You can't just link to just any old portal however, even if you do have its key in your possession; it has to be one your team properly controls. Which means sometimes you have to fight to seize (and/or maintain) control of the portal. So there are such things in-game as items to help establish control of a portal, items to attack portals, and items to aid in their defence (you don't actually attack players of the other team in game - only the portals that they are attempting to control themselves).
Like most other video games, Ingress takes a leaf from RPGs such as Dungeons and Dragons, and awards experience points to players for carrying out in-game activities. More "experienced" players are consequently granted access to higher "level" equipment: they can attack portals with weapons that are significantly more powerful than low-level players, for example. Some tactical decisions involve what you do with a portal once its yours. Do you put shields on it, to make it more resistant to enemy attacks? Do you install weapons on it that will instead actively counter-attack an enemy attacker rather than rely on the more passive, but more consistent, defence of shields? Or do you instead install non-combat modifications on it that will enable you, and your teammates, to resupply your always diminishing in-game resources more quickly? Or do you not put any modifications on it at all, because you've run out of gear, and hope (or plan for!) your team-mates to reinforce it before the next enemy player comes along?

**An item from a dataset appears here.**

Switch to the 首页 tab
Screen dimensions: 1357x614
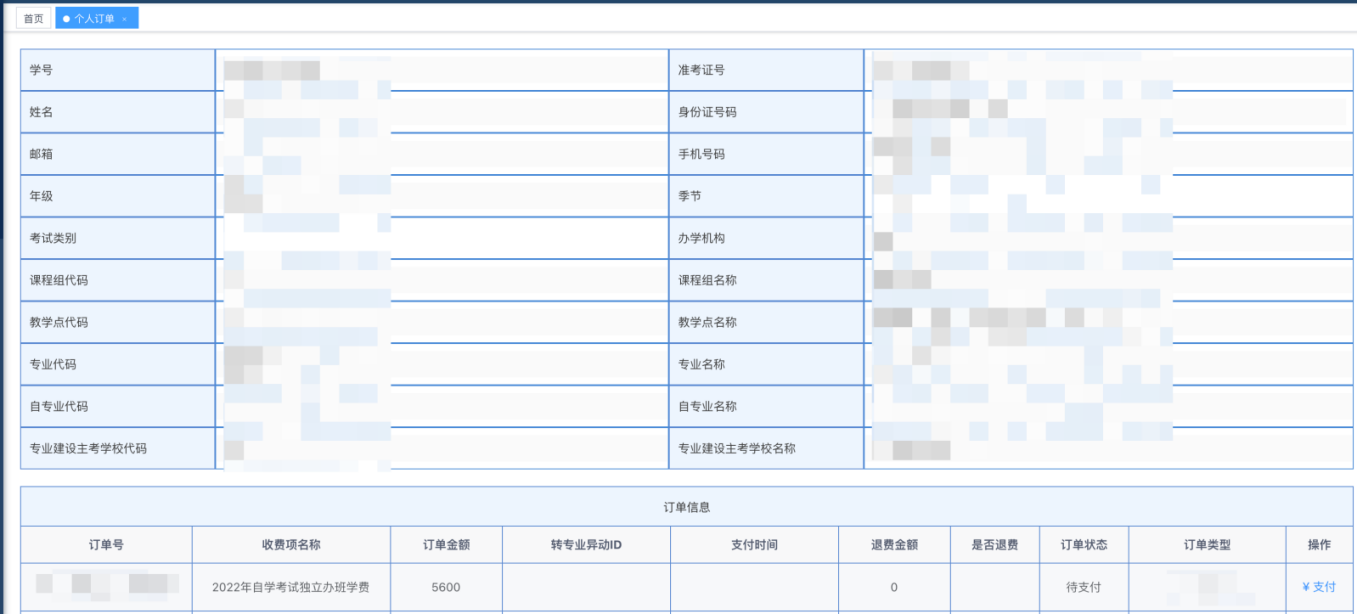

What about strategy? At the simplest level, this concerns making - and planning - portal connections (called "links" in-game). Because a link isn't allowed to cross another link, it is often the case you have to destroy one or more other links to make your own. The bigger your planned triangle ("control field", in-game), the more links you will likely need to destroy, and the harder it gets. Further, the more links you destroy, the more likely it is the other side will cotton on to what you are up to, and try to actively stop you by either making their own links to block yours, or simply destroying one or more of the portals you are trying to link...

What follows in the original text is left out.